Instructions for the task: Go through the listing beneath and show each line containing the string "computer".

Records provided:
::::

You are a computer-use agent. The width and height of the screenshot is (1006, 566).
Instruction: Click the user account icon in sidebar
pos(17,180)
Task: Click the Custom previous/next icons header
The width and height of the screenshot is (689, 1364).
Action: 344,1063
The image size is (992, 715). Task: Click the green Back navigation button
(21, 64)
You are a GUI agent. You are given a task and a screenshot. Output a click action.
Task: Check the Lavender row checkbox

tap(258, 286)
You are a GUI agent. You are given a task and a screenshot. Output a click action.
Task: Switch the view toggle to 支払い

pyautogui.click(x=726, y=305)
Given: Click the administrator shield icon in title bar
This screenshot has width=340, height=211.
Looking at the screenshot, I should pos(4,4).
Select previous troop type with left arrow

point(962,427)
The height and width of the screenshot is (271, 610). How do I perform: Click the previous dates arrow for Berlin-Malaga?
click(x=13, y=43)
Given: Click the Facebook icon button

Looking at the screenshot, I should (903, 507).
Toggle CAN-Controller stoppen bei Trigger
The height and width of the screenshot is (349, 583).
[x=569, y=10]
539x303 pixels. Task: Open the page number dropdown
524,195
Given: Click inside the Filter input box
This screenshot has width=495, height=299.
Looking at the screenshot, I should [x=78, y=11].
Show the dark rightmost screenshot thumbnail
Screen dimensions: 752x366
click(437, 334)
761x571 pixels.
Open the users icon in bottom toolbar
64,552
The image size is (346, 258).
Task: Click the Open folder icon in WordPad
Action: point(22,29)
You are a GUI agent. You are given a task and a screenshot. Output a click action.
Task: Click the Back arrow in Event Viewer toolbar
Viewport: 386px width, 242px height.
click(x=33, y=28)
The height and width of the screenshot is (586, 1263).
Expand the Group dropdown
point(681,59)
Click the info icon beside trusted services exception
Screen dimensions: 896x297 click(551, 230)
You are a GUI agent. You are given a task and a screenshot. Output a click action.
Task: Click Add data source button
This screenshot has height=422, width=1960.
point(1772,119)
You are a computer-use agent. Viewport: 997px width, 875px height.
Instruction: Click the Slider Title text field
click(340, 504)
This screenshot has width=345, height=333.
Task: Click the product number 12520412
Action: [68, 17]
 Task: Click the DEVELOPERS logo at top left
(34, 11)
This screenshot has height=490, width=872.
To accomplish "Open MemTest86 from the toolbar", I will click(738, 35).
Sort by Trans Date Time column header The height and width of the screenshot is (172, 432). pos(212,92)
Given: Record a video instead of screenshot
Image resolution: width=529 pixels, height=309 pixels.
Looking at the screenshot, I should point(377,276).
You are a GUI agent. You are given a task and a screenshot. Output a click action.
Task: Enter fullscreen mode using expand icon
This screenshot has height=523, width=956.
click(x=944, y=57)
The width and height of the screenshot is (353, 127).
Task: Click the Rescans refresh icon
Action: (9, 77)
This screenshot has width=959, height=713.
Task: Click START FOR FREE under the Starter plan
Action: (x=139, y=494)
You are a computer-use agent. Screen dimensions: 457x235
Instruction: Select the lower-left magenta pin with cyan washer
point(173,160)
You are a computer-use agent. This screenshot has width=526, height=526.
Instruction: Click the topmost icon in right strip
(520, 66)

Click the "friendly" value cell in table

::::

Solution:
You are a computer-use agent. The width and height of the screenshot is (1006, 566).
You are a computer-use agent. Viewport: 997px width, 875px height.
You are a computer-use agent. Screen dimensions: 457x235
You are a computer-use agent. This screenshot has width=526, height=526.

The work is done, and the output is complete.